Honestly, I'm not sure this works out the way I'm imagining. I don't know how many people are actually searching "is Fizz worth it in Toronto" and landing here, versus how many read one post and disappear forever. I don't know if the referral income ever adds up to more than a rounding error, or whether I'll still be writing this in two years. These are real uncertainties, and I'd be lying if I said they didn't occasionally cross my mind while I'm sitting here at my desk writing about phone plans on a Tuesday evening.

What I do know is that the recommendations are real. I've watched people save money using them, not in theory, but in actual text message conversations afterward. "Oh wow, my bill actually dropped." "I can't believe I waited this long."

That's enough to keep writing.

What You'll Actually Find Here

Most posts are recommendations for services I personally use: MVNOs like Fizz and Oxio, banking alternatives like Wealthsimple and Simplii, and a few other things where I've done enough research to have a perspective worth something.

When I recommend something, there's often a referral link. When you sign up through it, I might get a small credit, and I'm not going to be coy about that. The referral income is part of what makes this worth running. But it only works if I'm actually honest. The second I start softening a review because a service has a referral program attached, the whole thing falls apart. So I don't. If something has real problems, I'll say so. If a competitor without a referral deal is genuinely the better choice for your situation, I'll say that instead. Credibility is the whole point.

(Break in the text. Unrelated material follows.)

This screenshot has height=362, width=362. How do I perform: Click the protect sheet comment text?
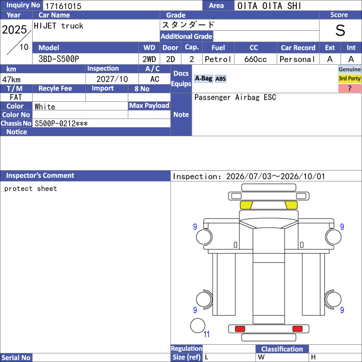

Beans knocked my water glass onto my keyboard while I was writing this last paragraph. The keyboard survived. Beans was completely unrepentant.

That's the blog. I'm a 34-year-old IT project manager in Toronto (at a company that makes project management software, yes, I've heard the joke) who talks too much about phone plans and finally wrote it down somewhere. If something here saves you money, I'd genuinely like to hear about it.


Opinions are my own. If I mention a service I use, there might be a referral link — you'll always see a note about it.